Un texte court, presque chirurgical tant il est exempt de sentiments affichés. Mais une identité assumée, résumée dans son titre provocateur, Nous sommes tous des arabo-morvandiaux ! Au-delà de cette référence au slogan de Daniel Cohn-Bendit, Arnaud Montebourg brandit ainsi en étendard ses racines déployées entre la Nièvre et l’Algérie, dans un ouvrage collectif qui vient de paraître aux éditions Bleu autour.
Je me souviens m’être enfoncé des centaines de fois dans ces bois mystiques du Morvan où mes grands-parents avaient décidé de vivre selon leurs idées, hors le jugement et la vue des autres.

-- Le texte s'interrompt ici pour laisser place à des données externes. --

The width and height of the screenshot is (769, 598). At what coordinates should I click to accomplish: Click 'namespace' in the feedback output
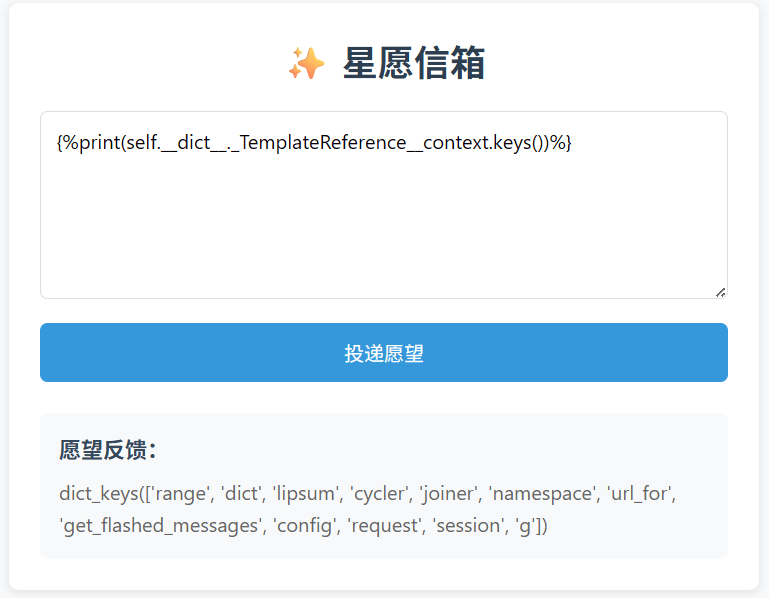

Né juste après les Accords d’Évian, en octobre 1962, à Clamecy, l’homme politique s’y définit comme un « enfant de la France profonde, ou plutôt de la France rurale. Je me souviens m’être enfoncé des centaines de fois dans ces bois mystiques du Morvan où mes grands-parents avaient décidé de vivre selon leurs idées, hors le jugement et la vue des autres. C’est là, arrivant d’Algérie, qu’ils plantèrent leurs premiers sapins sur de petits hectares pentus autour d’une masure acquise pour une bouchée de pain. »
Mon grand-père [maternel], un grand homme sec à la peau mate, qui jurait en arabe et portait un béret, aimait passionnément à la fois l’Algérie et la France.
Cette évocation aux tonalités sépia des clichés de l’enfance livre également des clés pour un peu mieux comprendre l’identité de l’enfant terrible de la Ve République. « Mes grands-parents [maternels] étaient des rebelles. La guerre d’Algérie s’achevait, cela avait laissé une déchirure qu’ils avaient décidé de raccommoder dans leur abri morvandiau. »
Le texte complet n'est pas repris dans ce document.